> WORK REQUIRED:
Please set out the material as a Markdown table with columns "Row" and "Content", from the line with "At what (x,y)" through the end of the material, skipping blank lines. Leave the pictures out of the answer.

(THE DATA Opens)

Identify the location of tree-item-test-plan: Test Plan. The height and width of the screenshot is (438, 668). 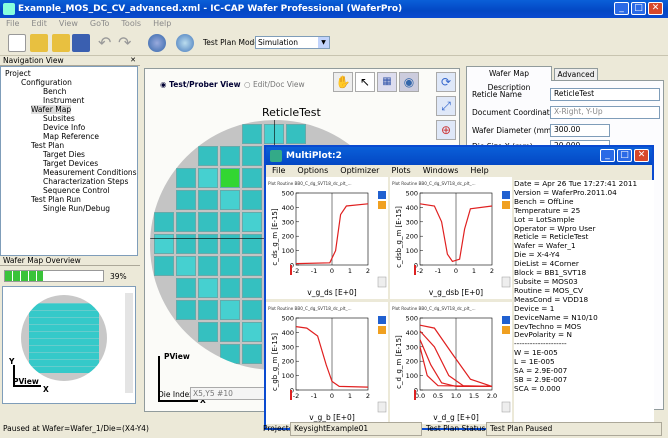
(48, 146).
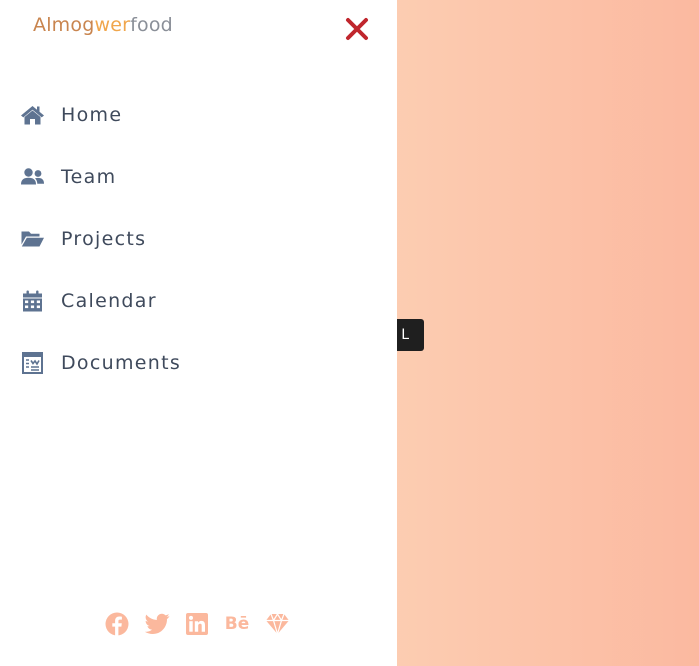 The width and height of the screenshot is (699, 666). I want to click on linkedin-link, so click(197, 624).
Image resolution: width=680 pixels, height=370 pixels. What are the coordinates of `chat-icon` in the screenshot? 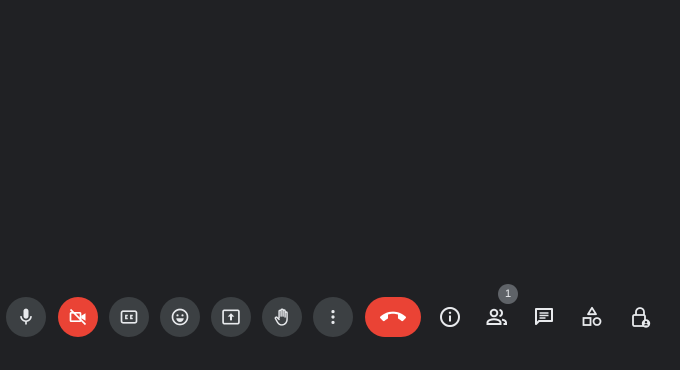 It's located at (544, 316).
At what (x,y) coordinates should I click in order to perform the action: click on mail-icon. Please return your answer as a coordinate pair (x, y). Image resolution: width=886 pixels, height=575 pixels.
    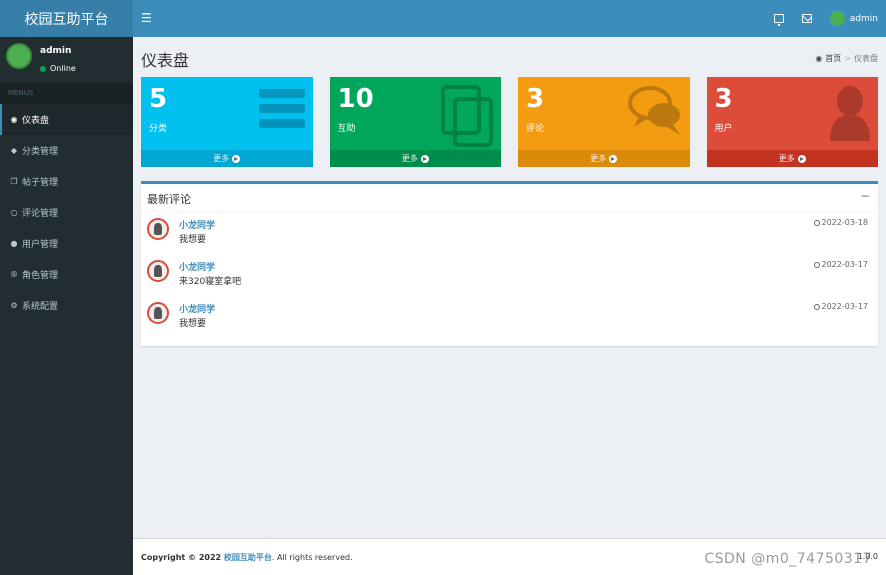
    Looking at the image, I should click on (806, 18).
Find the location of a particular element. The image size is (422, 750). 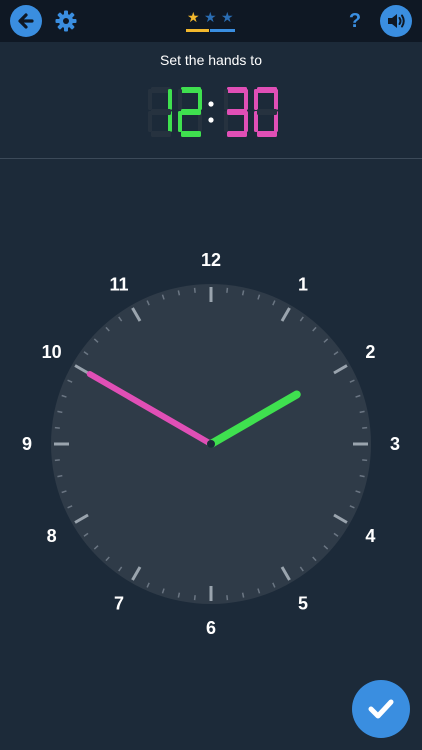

(THE DATA Closes)

> RESPONSE TO THE TASK:
| Row | Content |
|---|---|
| 1 | At what (x,y) coordinates should I click in order to perform the action: click on mail-icon. Please return your answer as a coordinate pair (x, y). Image resolution: width=886 pixels, height=575 pixels. |
| 2 |     Looking at the image, I should click on (806, 18). |
| 3 | Find the location of a particular element. The image size is (422, 750).  |